Task:
From the line containing "The width and height of the screenshot is (1024, 640)." through the last line of the records below, output every line exactly, both ends included, except the pictures.
[[ Data records open ]]
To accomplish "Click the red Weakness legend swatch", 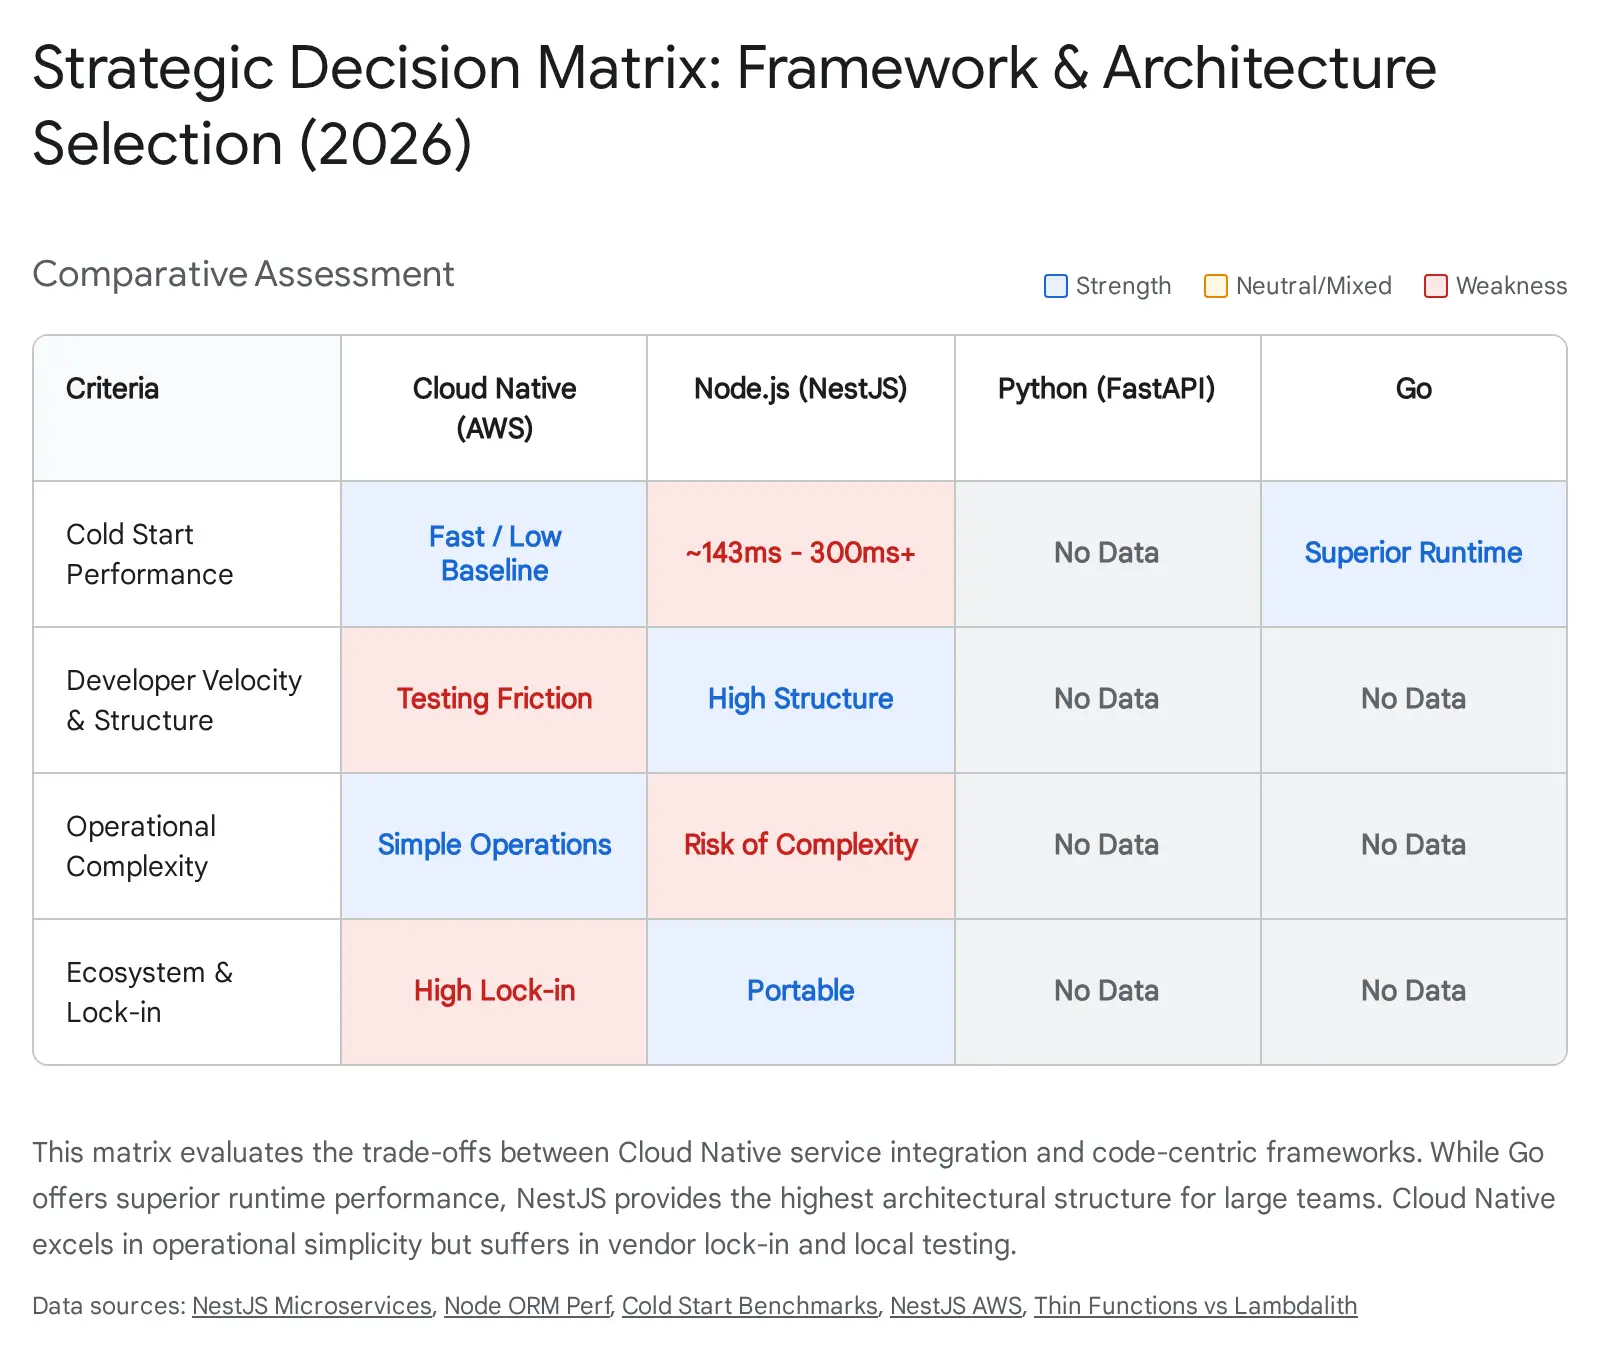I will (1435, 286).
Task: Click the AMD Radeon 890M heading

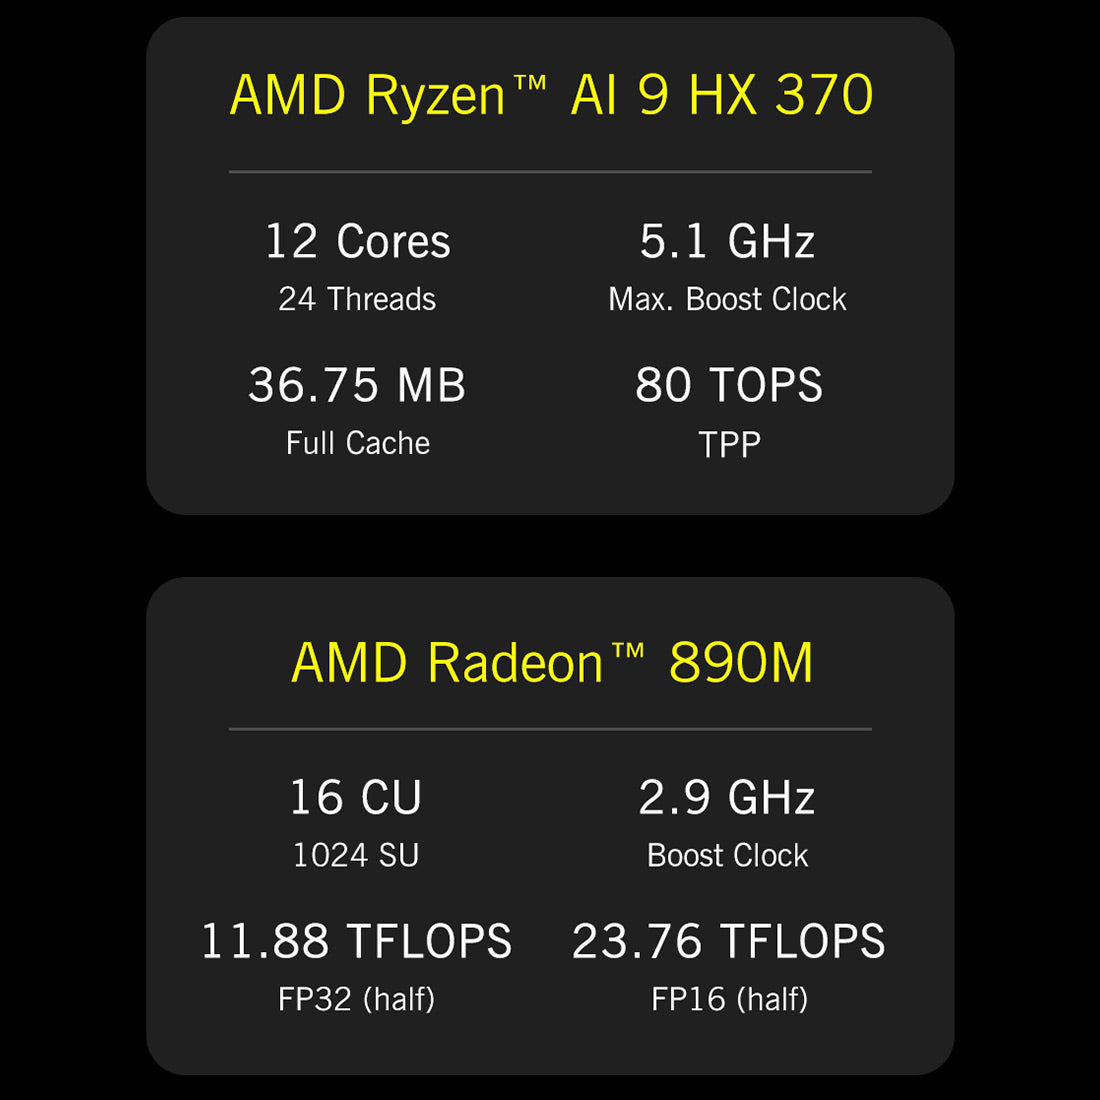Action: point(552,663)
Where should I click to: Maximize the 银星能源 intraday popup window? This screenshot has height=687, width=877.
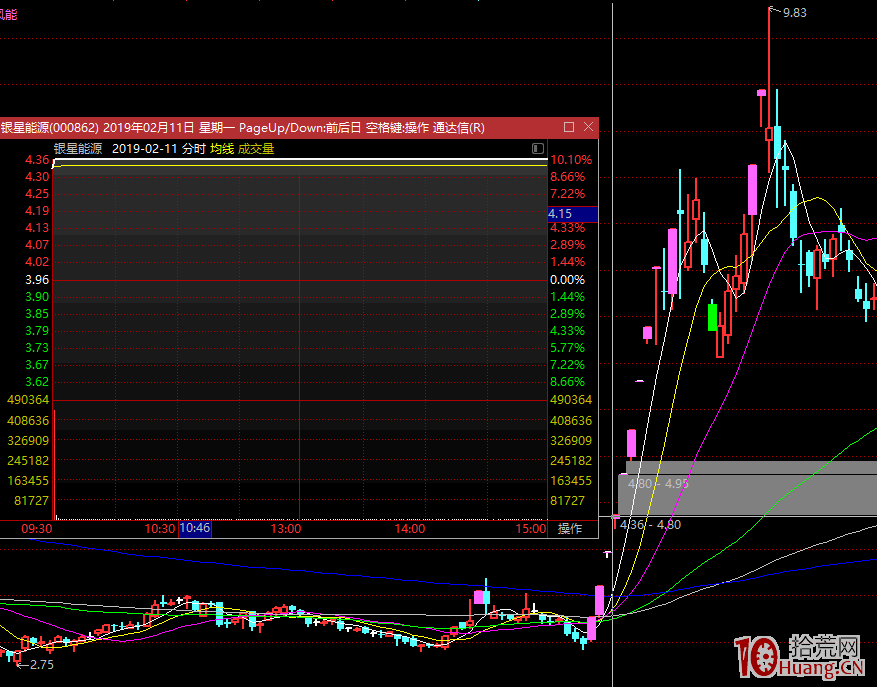(569, 128)
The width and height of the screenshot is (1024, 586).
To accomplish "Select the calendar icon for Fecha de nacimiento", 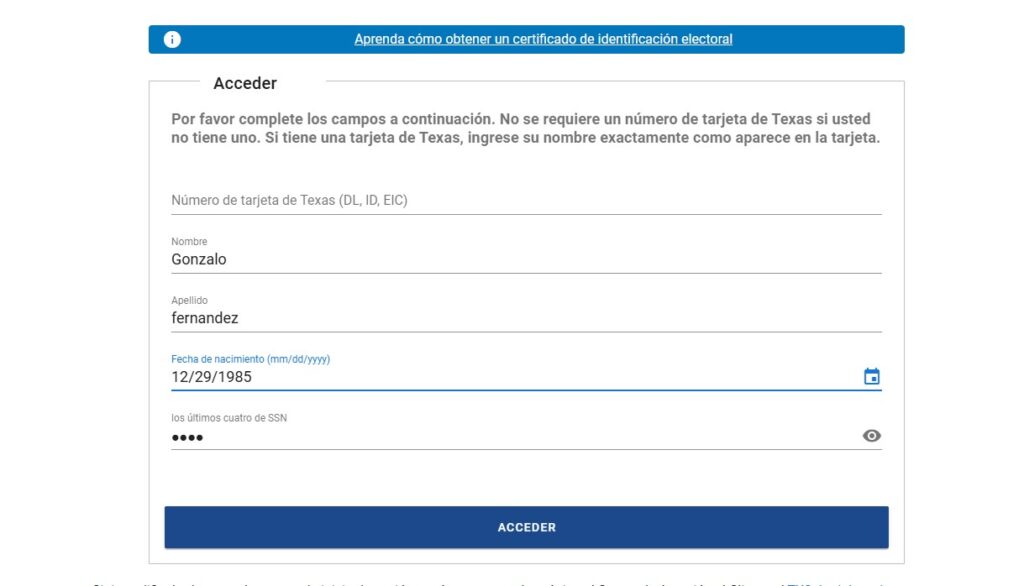I will (x=873, y=375).
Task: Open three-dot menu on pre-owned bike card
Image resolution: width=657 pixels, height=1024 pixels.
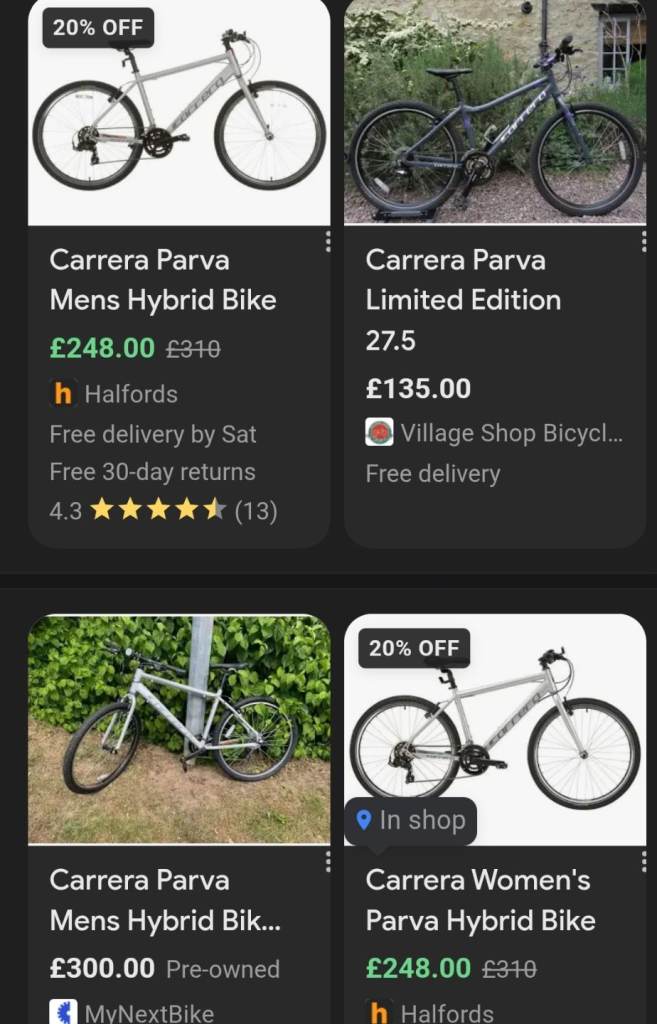Action: tap(327, 861)
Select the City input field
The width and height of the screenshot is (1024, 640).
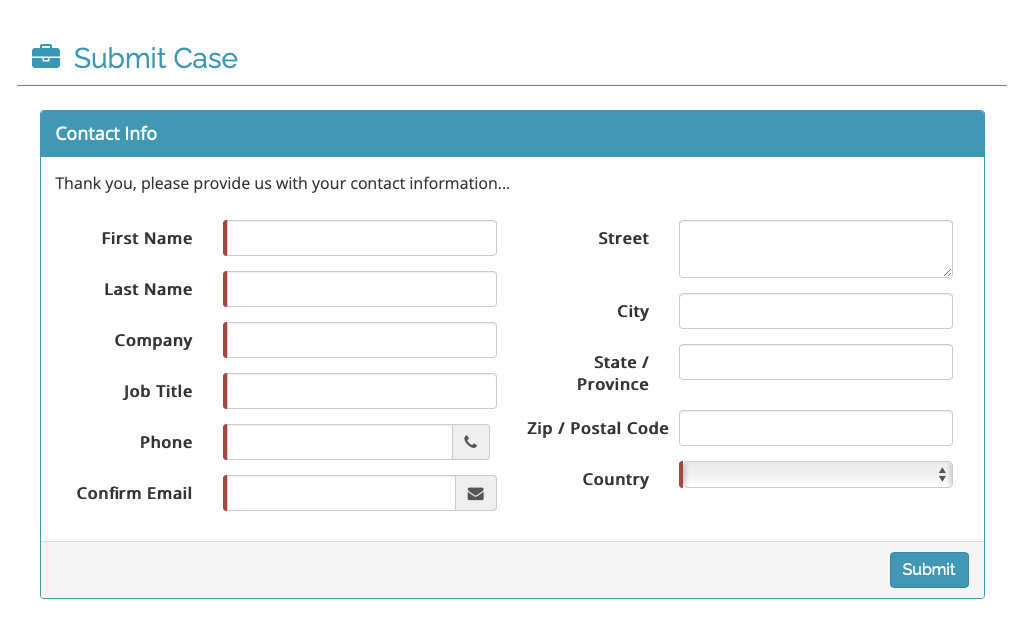[815, 311]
[[ Data records closed ]]
Exercise output:
The width and height of the screenshot is (1024, 640).
[815, 311]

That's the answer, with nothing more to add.